CactusCon

CactusCon13
February 14-15, 2025
Mesa, AZ

JavaScript Obfuscation - It’s All About the P-a-c-k-e-r-s

Track 3
4 Feb 2022 11:00 AM - 12:00 PM

The usage of JavaScript obfuscation techniques have become prevalent in today’s threats, from phishing pages, to Magecart, and supply chain injection to JavaScript malware droppers all use JavaScript obfuscation techniques on some level.

The usage of JavaScript obfuscation enables evasion from detection engines and poses a challenge to security professionals, as it hinders them from getting quick answers on the functionality of the examined source code.

Deobfuscation can be technically challenging (sometimes), risky (if you don’t know what you are doing), and time consuming (if you are lazy, as I am). Yet, the need to find and analyze high scaled massive attacks using JavaScript obfuscation is a task I’m faced with on a daily basis.

In this presentation I will present a lazy, performance cost effective approach, focusing on the detection of JavaScript packer templates. Once combined with threat intelligence heuristics, this approach can predict the maliciousness level of JavaScript with high probability of accuracy.

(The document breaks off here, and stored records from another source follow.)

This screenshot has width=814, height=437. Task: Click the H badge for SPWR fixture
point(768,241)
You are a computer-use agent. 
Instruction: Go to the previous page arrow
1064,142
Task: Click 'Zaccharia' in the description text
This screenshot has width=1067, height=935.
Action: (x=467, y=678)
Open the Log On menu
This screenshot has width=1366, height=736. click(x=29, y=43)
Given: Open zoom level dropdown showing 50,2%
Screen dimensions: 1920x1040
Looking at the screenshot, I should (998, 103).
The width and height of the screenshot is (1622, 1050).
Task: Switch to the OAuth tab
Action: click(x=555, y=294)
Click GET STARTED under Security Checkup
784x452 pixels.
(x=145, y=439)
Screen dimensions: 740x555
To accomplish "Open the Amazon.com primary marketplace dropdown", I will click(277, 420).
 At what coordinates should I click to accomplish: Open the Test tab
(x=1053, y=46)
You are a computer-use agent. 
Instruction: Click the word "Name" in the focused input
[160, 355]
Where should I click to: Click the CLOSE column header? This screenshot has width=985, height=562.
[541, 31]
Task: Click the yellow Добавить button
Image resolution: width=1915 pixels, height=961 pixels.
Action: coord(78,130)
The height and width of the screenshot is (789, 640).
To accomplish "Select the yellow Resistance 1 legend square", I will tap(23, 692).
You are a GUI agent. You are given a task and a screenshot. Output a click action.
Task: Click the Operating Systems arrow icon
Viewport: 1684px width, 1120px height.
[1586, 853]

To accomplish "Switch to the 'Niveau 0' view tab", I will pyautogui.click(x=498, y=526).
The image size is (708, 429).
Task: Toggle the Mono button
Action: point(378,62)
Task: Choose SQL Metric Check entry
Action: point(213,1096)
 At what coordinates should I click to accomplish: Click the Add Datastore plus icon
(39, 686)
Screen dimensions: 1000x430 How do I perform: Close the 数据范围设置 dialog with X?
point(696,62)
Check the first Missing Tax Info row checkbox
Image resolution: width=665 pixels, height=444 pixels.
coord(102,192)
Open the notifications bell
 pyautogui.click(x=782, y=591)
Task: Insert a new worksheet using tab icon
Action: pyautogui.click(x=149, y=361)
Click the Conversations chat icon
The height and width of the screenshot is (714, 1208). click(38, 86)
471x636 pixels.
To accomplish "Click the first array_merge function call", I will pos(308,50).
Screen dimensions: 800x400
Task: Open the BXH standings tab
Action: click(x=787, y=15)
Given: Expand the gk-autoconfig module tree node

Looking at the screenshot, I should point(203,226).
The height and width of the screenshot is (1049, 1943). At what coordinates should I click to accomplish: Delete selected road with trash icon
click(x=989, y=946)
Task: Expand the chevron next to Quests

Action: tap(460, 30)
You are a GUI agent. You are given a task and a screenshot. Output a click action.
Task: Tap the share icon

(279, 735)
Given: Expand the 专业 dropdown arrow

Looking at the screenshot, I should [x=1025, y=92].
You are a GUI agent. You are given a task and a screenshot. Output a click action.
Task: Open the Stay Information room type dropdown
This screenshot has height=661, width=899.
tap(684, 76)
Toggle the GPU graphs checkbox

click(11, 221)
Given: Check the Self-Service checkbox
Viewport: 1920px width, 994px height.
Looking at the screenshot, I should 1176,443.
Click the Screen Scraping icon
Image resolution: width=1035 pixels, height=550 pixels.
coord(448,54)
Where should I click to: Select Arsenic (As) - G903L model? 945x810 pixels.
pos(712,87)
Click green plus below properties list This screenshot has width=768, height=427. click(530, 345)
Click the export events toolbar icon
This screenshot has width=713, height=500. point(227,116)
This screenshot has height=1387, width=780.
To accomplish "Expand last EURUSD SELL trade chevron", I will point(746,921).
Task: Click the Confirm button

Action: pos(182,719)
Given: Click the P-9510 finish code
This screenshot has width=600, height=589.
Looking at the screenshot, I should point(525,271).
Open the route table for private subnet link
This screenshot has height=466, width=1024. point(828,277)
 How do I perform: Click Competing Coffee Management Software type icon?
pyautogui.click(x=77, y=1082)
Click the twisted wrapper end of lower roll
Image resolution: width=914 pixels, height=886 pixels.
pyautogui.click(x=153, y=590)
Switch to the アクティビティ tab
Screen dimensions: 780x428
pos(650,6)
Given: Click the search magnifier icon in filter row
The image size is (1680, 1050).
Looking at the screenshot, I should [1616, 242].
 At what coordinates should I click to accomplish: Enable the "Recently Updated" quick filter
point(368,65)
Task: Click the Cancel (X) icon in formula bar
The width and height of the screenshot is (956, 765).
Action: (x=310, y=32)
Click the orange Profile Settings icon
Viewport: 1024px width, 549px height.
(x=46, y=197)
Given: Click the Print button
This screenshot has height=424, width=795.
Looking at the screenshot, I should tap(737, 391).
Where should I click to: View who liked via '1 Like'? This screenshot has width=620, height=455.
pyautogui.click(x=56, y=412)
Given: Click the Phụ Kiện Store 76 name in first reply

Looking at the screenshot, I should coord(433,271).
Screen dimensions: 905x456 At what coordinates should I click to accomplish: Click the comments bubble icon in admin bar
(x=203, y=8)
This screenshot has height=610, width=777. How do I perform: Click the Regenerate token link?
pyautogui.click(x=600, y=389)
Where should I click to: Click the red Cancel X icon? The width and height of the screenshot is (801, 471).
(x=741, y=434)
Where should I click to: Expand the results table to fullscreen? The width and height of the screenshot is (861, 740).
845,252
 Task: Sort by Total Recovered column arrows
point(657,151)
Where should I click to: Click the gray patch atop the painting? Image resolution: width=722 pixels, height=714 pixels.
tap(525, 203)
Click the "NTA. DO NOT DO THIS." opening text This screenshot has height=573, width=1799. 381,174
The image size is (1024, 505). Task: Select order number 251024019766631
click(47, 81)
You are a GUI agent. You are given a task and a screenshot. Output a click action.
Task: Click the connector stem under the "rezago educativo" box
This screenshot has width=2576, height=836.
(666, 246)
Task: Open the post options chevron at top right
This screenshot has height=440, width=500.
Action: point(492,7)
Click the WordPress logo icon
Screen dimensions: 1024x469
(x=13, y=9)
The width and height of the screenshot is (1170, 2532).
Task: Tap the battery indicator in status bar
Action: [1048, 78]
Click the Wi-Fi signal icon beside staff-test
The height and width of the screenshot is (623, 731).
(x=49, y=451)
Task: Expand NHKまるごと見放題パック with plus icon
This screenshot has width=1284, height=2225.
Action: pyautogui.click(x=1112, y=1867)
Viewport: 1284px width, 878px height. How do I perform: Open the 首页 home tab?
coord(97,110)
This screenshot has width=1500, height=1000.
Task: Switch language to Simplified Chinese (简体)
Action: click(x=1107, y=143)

In addition to the overview of what I’ve developed, I’ll share the techniques used, as well as source code needed to create a representation of JavaScript by using AST parsing, obfuscation pattern matching, and the machine learning techniques involved.

Or Katz
Akamai, Principal Lead Security Researcher
@or_katz
https://www.akamai.com/blog?author=or_katz

Or Katz is a security veteran, with years of experience at industry leading vendors, currently serves as principal lead security researcher for Akamai. Katz is a frequent Speaker in security conferences and published numerous articles, blogs and white papers on threat intelligence and defensive techniques. Data driven security researcher that is constantly looking on how to move security challenges into the science and solutions space.